Project Ideas
MrKnowItAll - TJ Gilbrough, Omar Alhadlaq, Lane Aasen
We will be most likely operate in the research mode, unless we choose the IMDb idea, in which case it would make more sense to go the startup route.
Reading Comprehension
- Description: Microsoft has recently released a new large scale dataset for reading comprehension and question answering called MS MARCO. We are very interested in information extraction and question answering, so we would like to work on training a model that would perform well on the dataset. We think this project will further our knowledge of RNN’s, attention, deep memory, and other NLP techniques.
- MVP: A basic GRU RNN with some attention mechanism trained on the MS MARCO dataset to answer questions.
- Stretch Goal: Add more advanced NLP techniques to claim a high rank in the MS MARCO leaderboard, and perhaps publish a preprint in arXiv.
- References: http://www.msmarco.org
Language Detection
- Description: Wikipedia provides millions of articles in many different languages which could be used to train a language detection system.
- MVP: High accuracy on entire Wikipedia articles. This could be done with a very simple model. A harder goal would be to achieve comparable accuracy to Google Translate on shorter snippets of text.

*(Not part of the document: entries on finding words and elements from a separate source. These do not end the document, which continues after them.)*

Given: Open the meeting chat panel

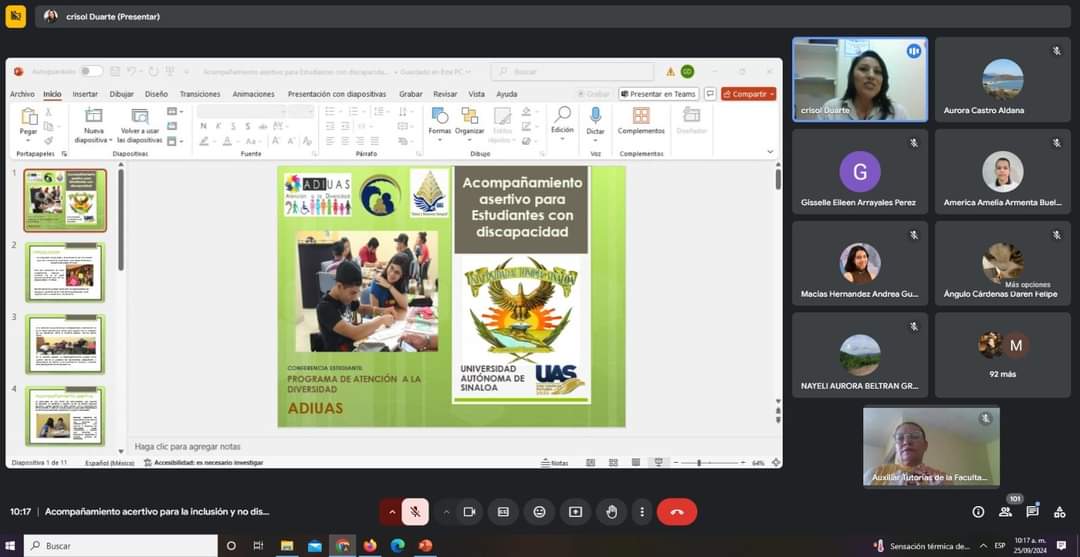Looking at the screenshot, I should point(1032,512).
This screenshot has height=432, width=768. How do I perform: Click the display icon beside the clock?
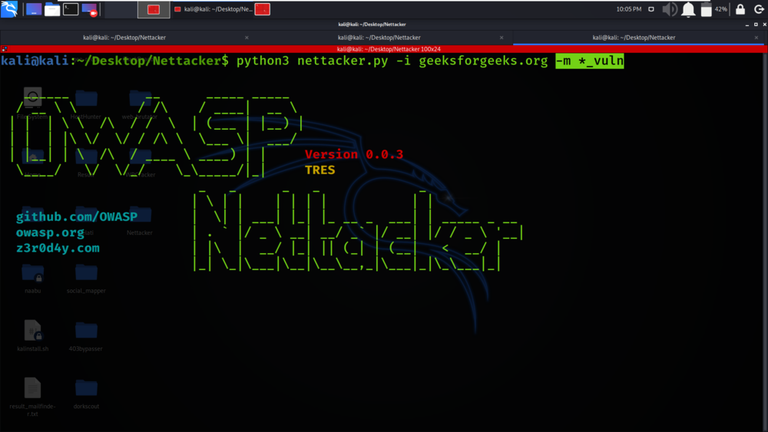tap(651, 9)
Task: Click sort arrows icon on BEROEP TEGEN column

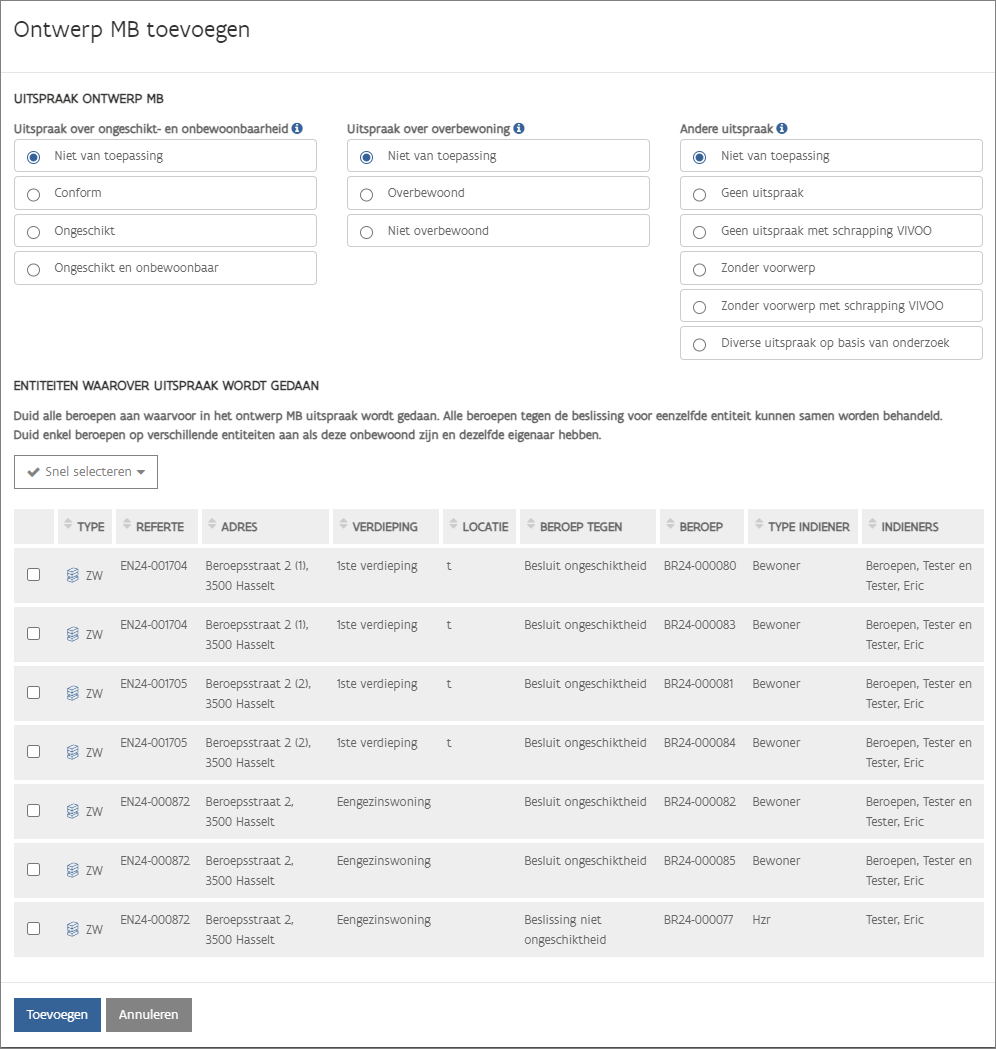Action: coord(531,524)
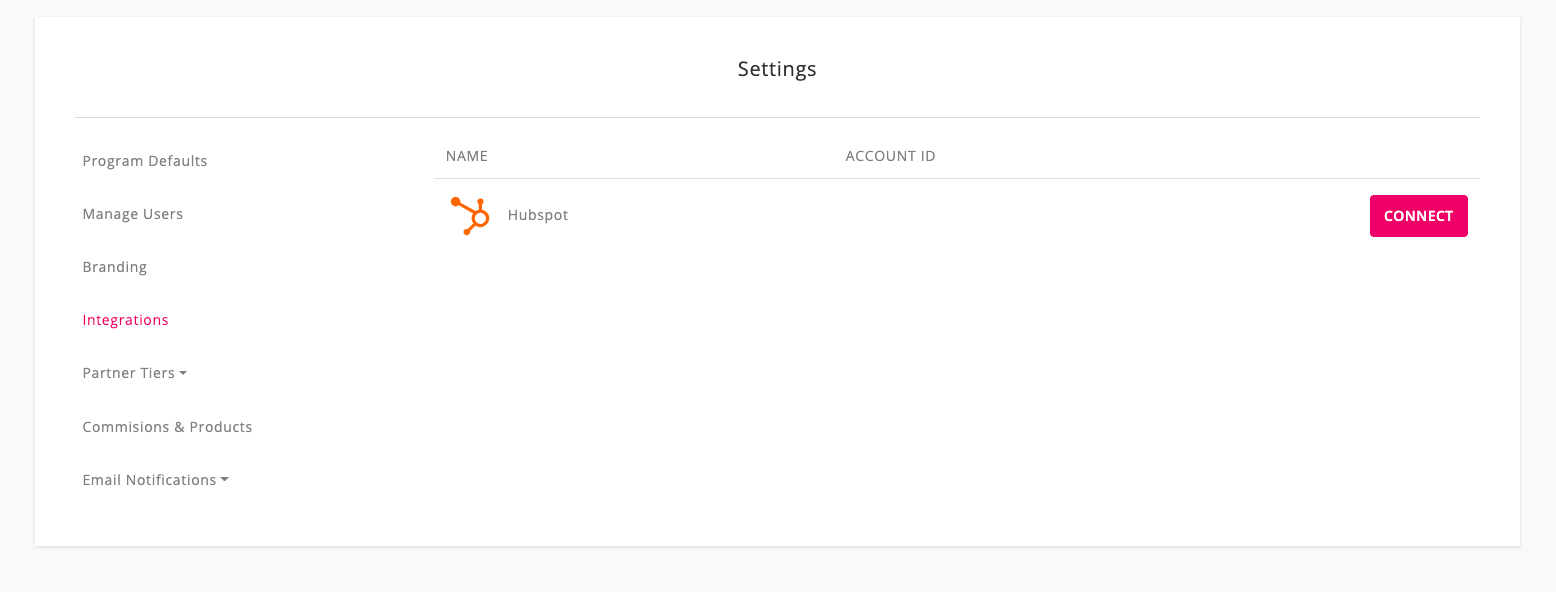Click the divider line below Settings heading
This screenshot has width=1556, height=592.
(x=777, y=118)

- Stretch Goal: Find articles about the same topic in different languages using only the text of the article.
IMDb Regression Model
- Description: Given movie scripts, train a model to produce the IMDb user ratings for each movie. Consequently, writers could judge the success of their movie before going through production.
- MVP: Average difference in model’s outputted score and real user score for each movie should be less than 1.0.
- Stretch Goal: Extend the model to work on TV shows, that can account for previous episodes in the series. Another domain this could be used in would be lyrics to songs.